その時がきたら、どうぞよろしく

咲良 季音

第1話 夢のはなし

ねえ、


あなたは今でも

君は今でも


私の

僕の

夢を見て目覚めた朝に


涙を流したりしますか?



夢の中の私が、気配を感じてうっすら目を開ける。

私の顔、30cm上にあなたの顔。

大きな手が私の前髪をそっと耳にかける。

眉根のしわ、いつもより下がった眉、無理に上がる口角。


優しく、かわいらしく、しなやかに…


いとしい気持ちが思い通りの声になって、どうか伝わりますようにと祈る。


できるだけ、できるだけやさしく、


「どうしたの?」


あなたは体を起こして私の顔から少し離れて、

ぼろぼろと涙を流す。

「どうしても君がいい。」


体ごと震えるような心拍数を感じて、


本当に、目を覚ます。


白い天井と、うっすらと明かりの差し込む窓、静な雨の音、私の異常に早い心拍数。

夢から持ち帰ってこられるのは、いつだって大して素敵なものじゃない。


子どもの時にも同じようなことを思ったな。

軽く笑ってから、雨だから、早めに支度をしなくちゃな、て考えて。

分かっていたけれど、気がつかないふりをしていた、こぼれ落ちる涙をぬぐう。


どうしているかな?

まだ、私と同じように夢を見てくれたりするのかな。


今日は笑っているかな。

今日が少しでも、素敵な日になりますように…。

あなたにも、

私にも。


手を合わせて、目を閉じて、神様はよくわからないから、お空のおじいちゃんでもいいから、誰かに届けば、それでいいから。

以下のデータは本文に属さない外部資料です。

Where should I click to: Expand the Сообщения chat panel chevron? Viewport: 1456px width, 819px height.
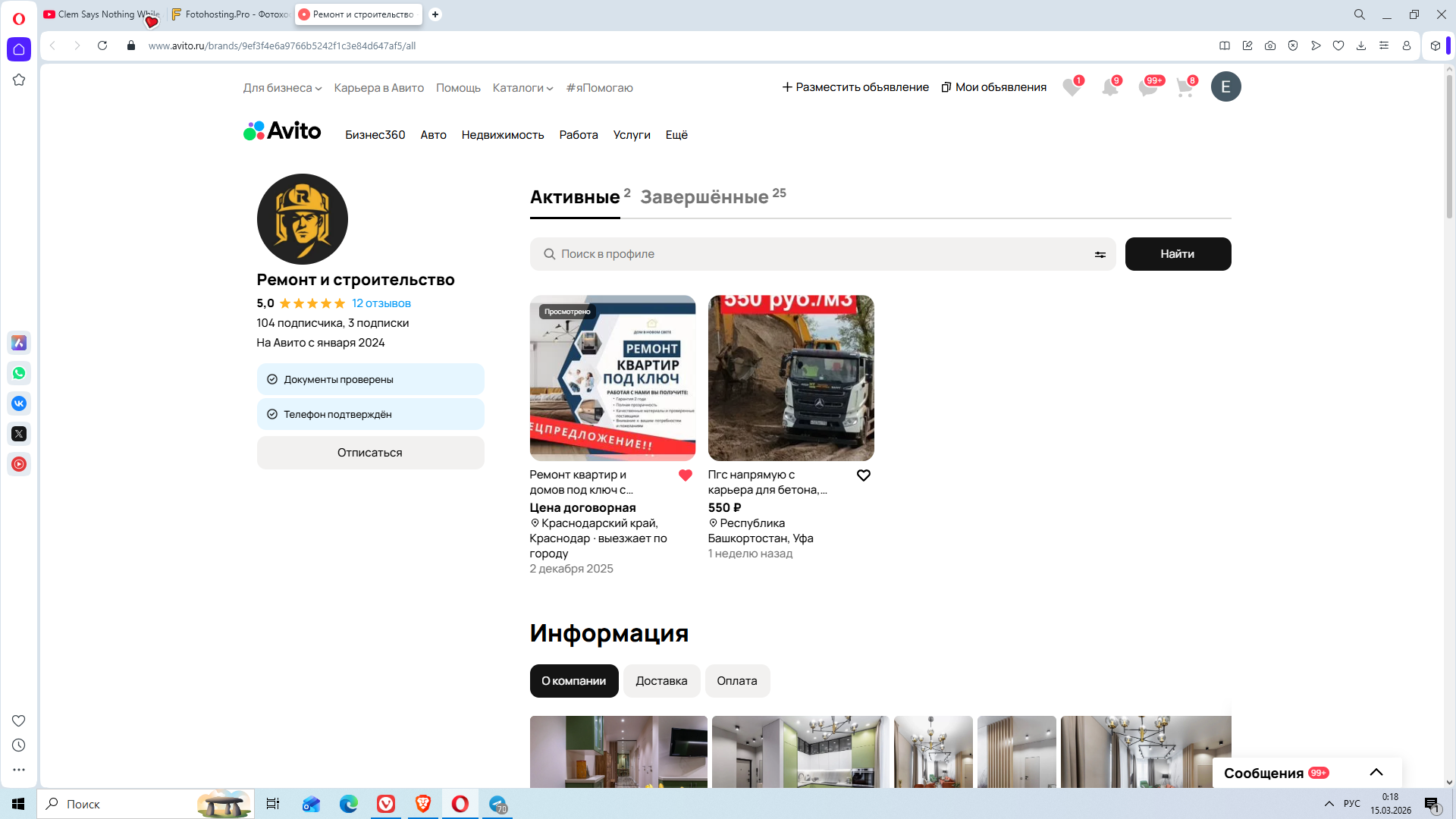click(x=1376, y=773)
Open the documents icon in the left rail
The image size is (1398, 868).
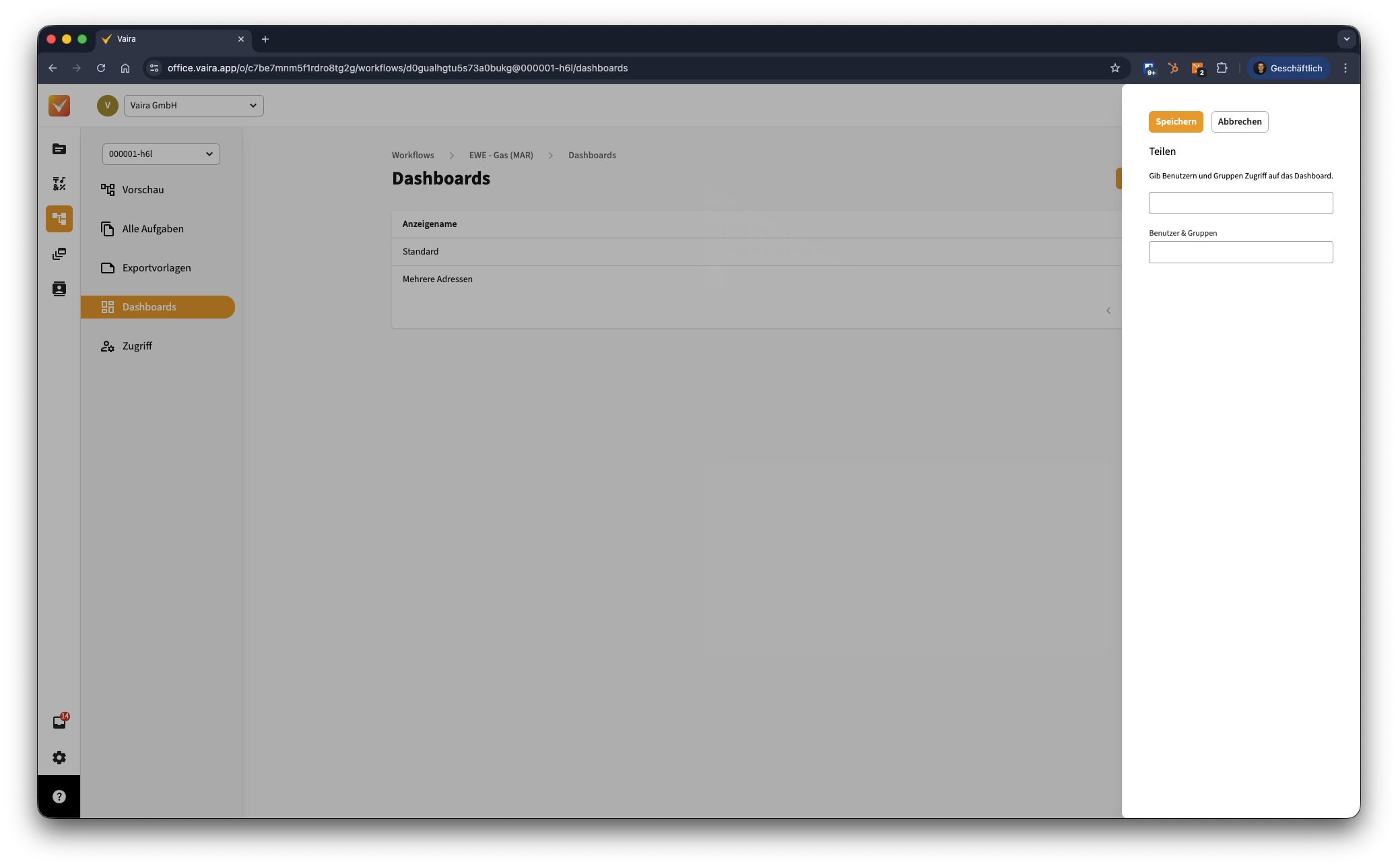click(59, 149)
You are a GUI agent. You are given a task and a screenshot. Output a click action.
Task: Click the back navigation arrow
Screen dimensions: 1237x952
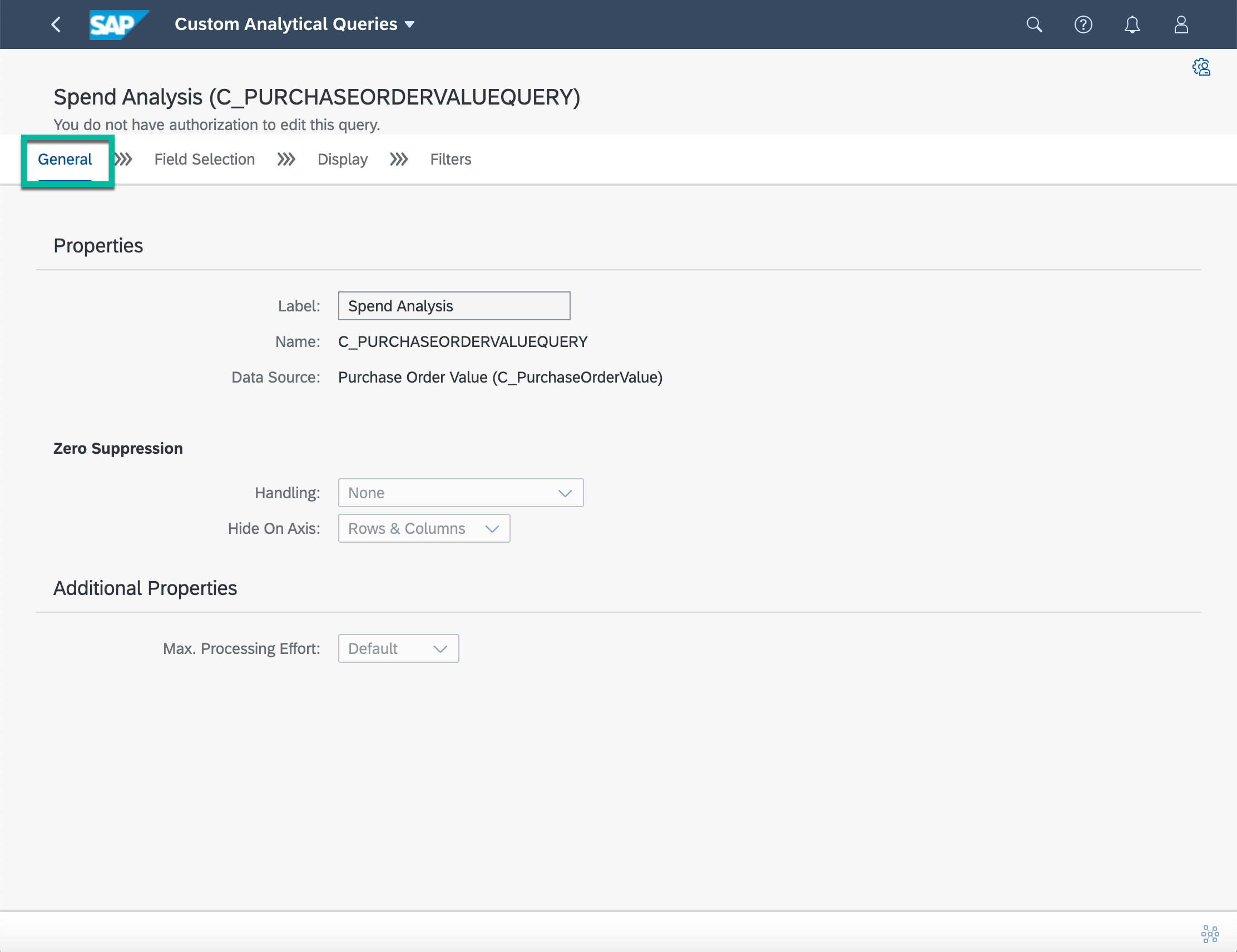(x=56, y=24)
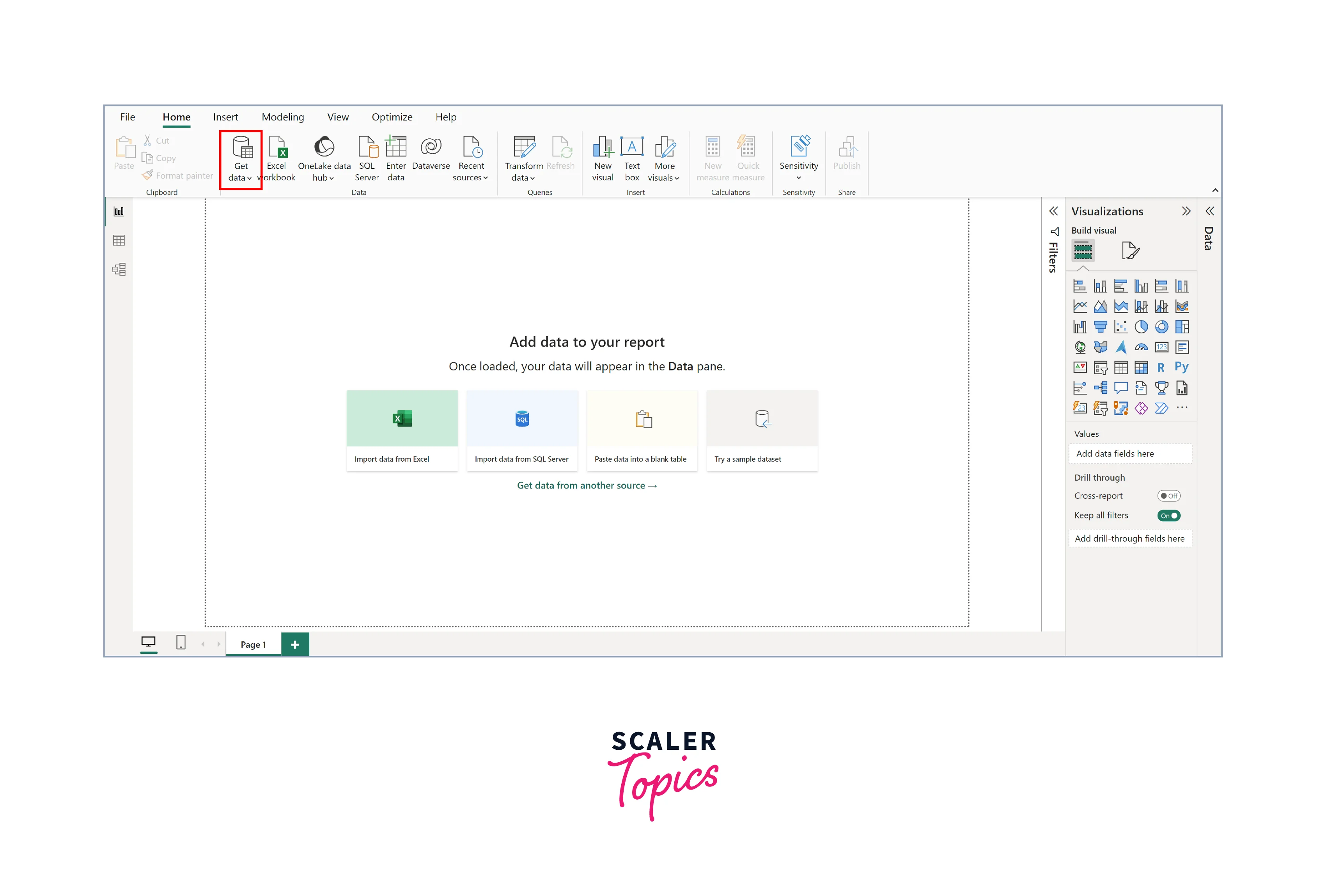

深い眠りの中のはずなのに、やたらリアルに感じる暖かな頬。

髪の感触も、指先に触れる1本の睫毛さえもいとしい。


ゆっくり目を開けて、驚いた様子も見せず、いつも通りの柔らかな笑顔で、

君が、

どうしたの?何て言うから


情けなくもぼろぼろと涙を流してしまったんだ。

恥ずかしさに顔を覆おうとした時、腕に絡まったブランケットの重みに気が付き目を覚ました。


「6時にしては暗いな、今日は雨か…」


時計を見て、いつも通りの生活を始めるふりをして、動揺しきった本当の僕にしっかりしろと突っ込みを入れて、扉を開ける。

「おはよう」

「おはよう絢くん、朝ごはんできてるよ」

「ありがとう、いいかおり」


今日君には、どんなことが起こるのだろうか?

僕が知るすべは何も無いから、テーブルに肘をついて両手をしっかりと握って目を閉じて、どうか穏やかな日でありますようにと祈る。


それから、潤んだ目をあくびのせいにするために、大きな口を開けて、「寝不足かな?」て言ってみる。